## Your assignment
Each line from the one containing "Open the news icon in the left sidebar" to the end of the entries below is to be set down exactly; the pictures are not.
....
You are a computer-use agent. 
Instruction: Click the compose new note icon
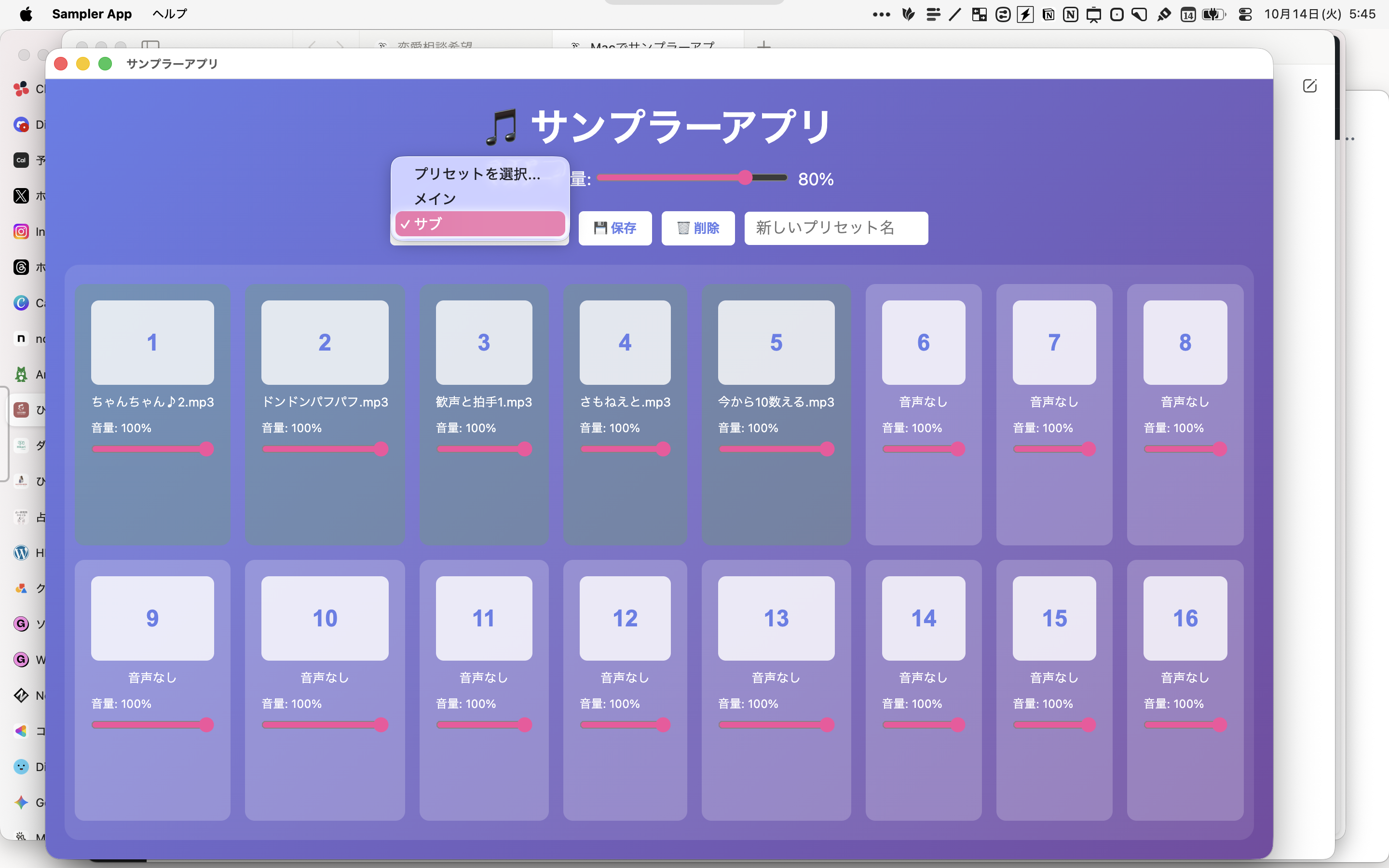coord(1309,86)
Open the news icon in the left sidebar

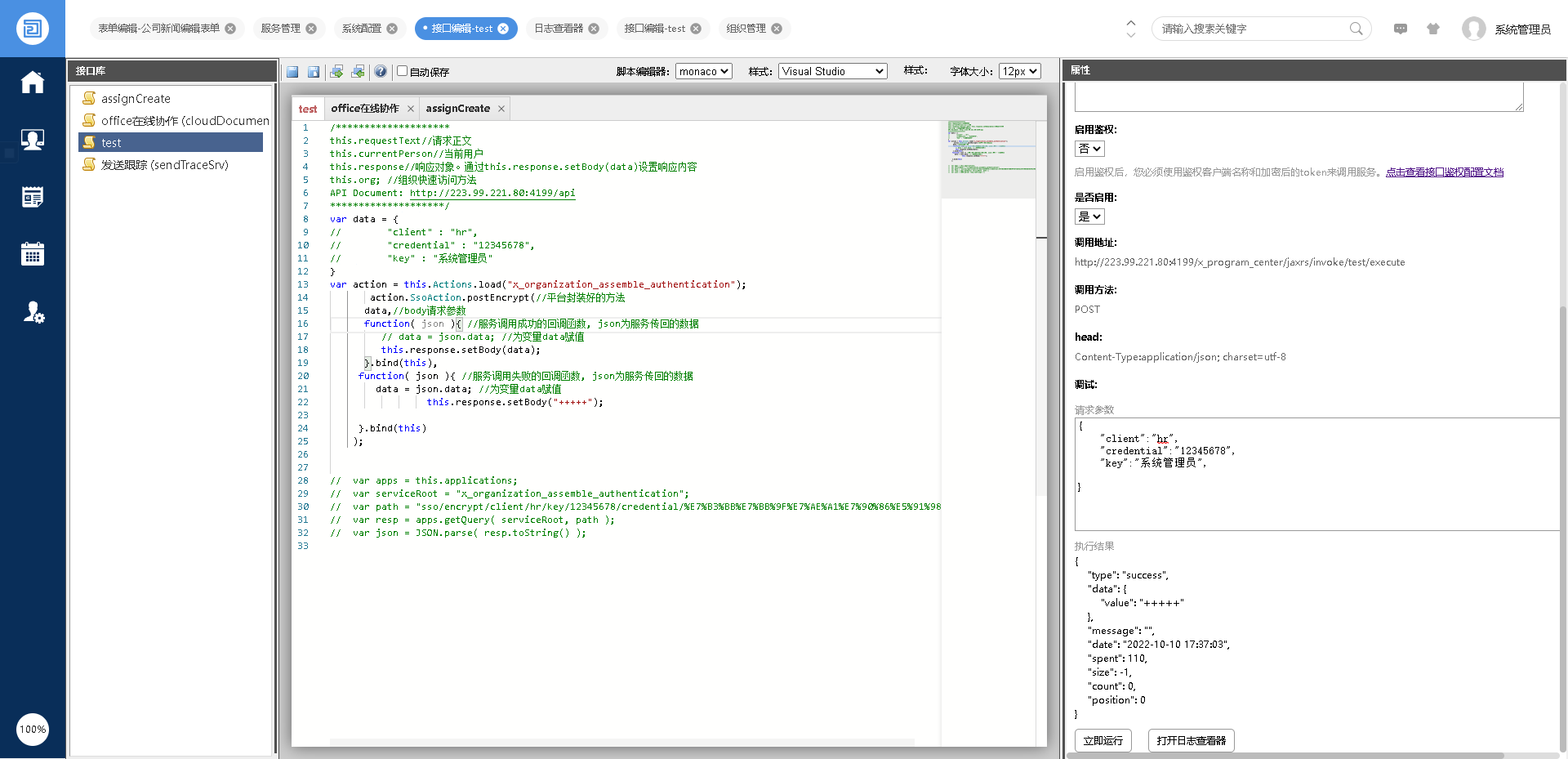[32, 196]
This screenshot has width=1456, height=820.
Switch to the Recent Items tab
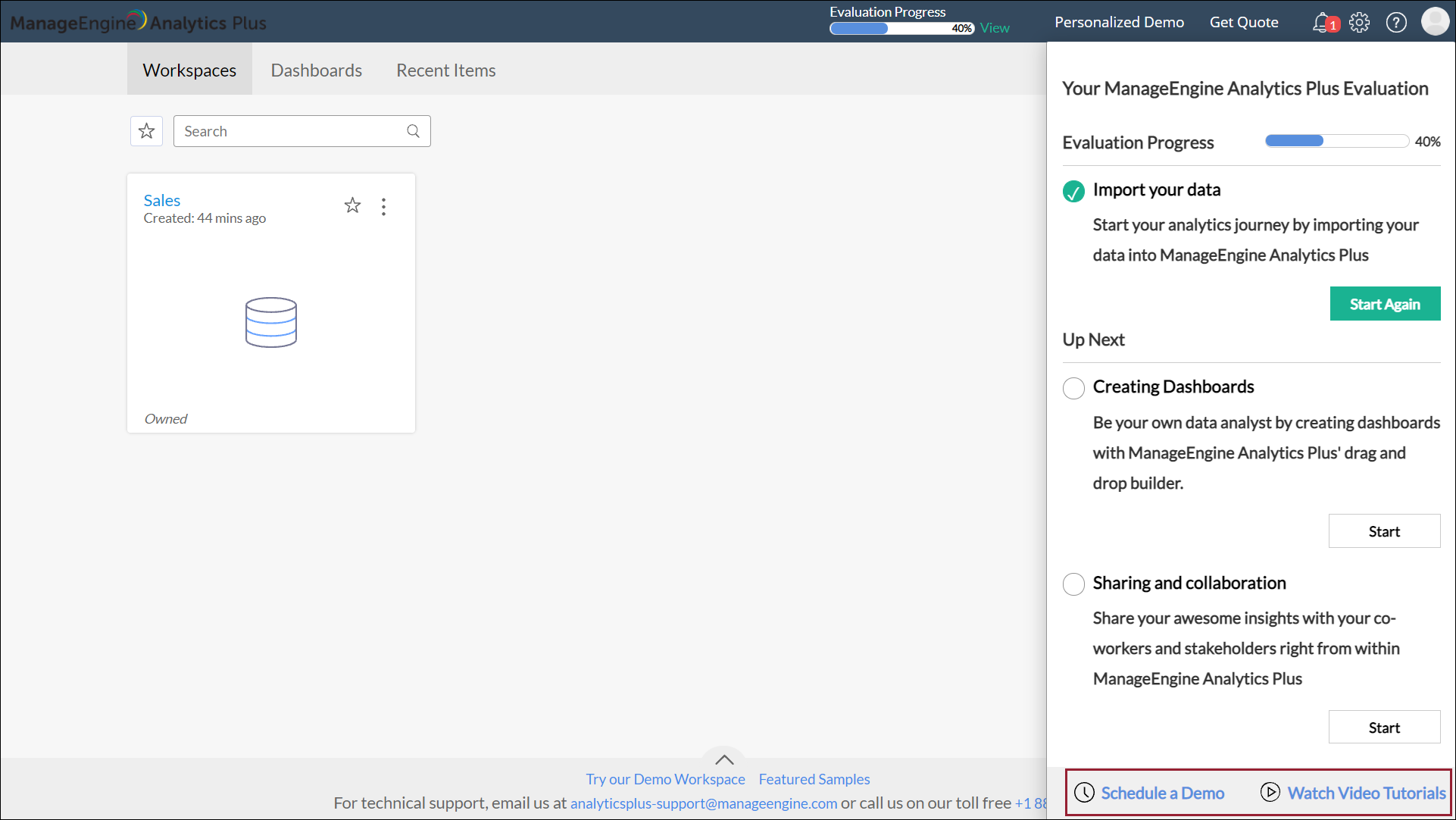(445, 70)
....
## Answer area
Open the news icon in the left sidebar

[32, 196]
This screenshot has width=1456, height=820.
Switch to the Recent Items tab
(445, 70)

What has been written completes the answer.